Problem requirements
Starting at the line that contains "Screen dimensions: 750x402", repeat each line of the listing below through the last one, exactly, and leave out every picture.

Data for this exercise
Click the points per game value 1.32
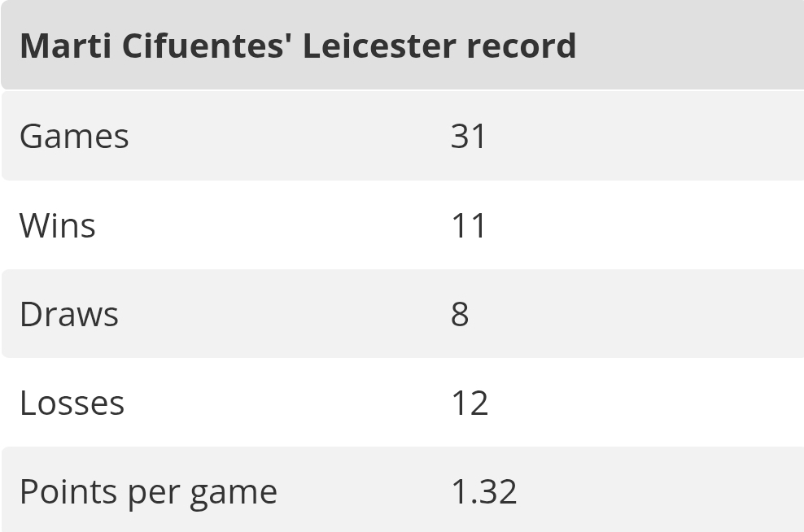 click(x=484, y=492)
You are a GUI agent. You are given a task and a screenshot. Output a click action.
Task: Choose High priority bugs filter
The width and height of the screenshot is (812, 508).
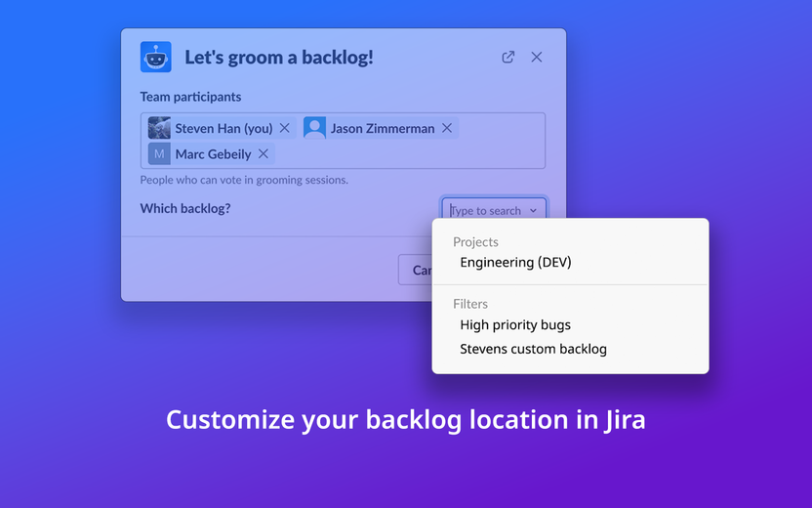(x=515, y=325)
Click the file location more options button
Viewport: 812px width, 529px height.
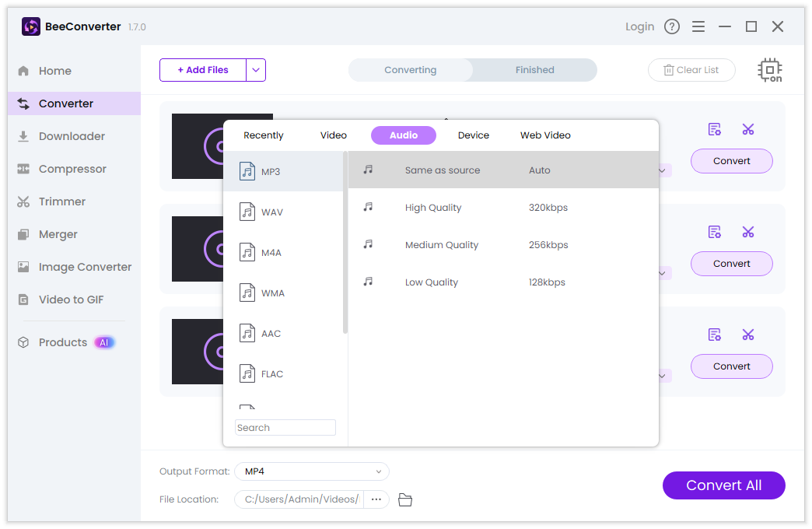coord(376,499)
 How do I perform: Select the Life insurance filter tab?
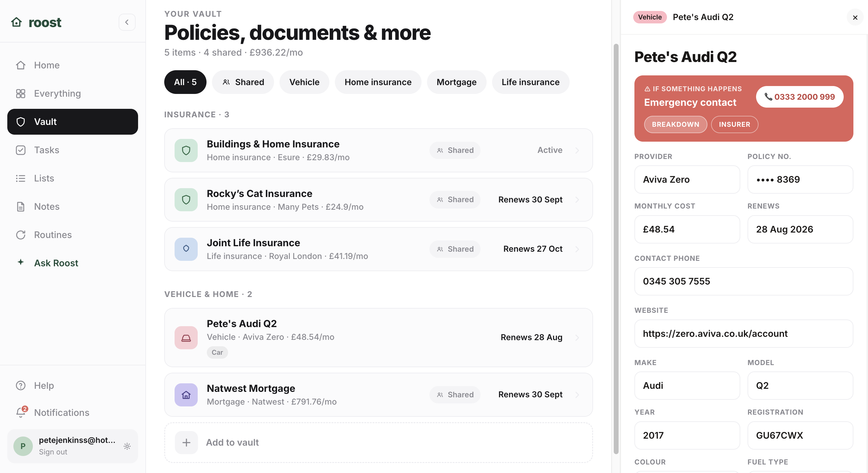click(x=530, y=82)
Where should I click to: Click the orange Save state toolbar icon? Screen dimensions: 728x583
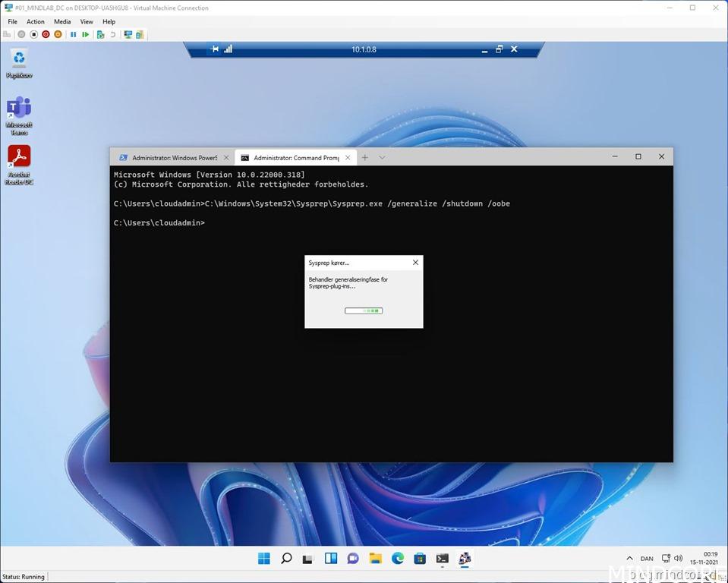coord(58,34)
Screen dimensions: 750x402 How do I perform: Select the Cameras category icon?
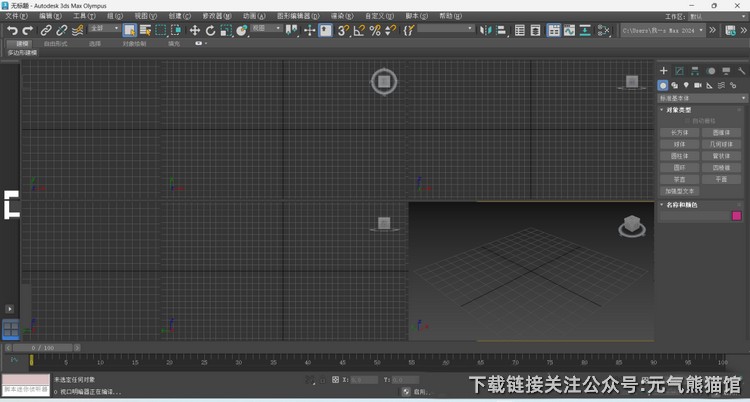click(697, 86)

Exercise response
Screen dimensions: 750x402 How do I perform: Select the Cameras category icon?
click(697, 86)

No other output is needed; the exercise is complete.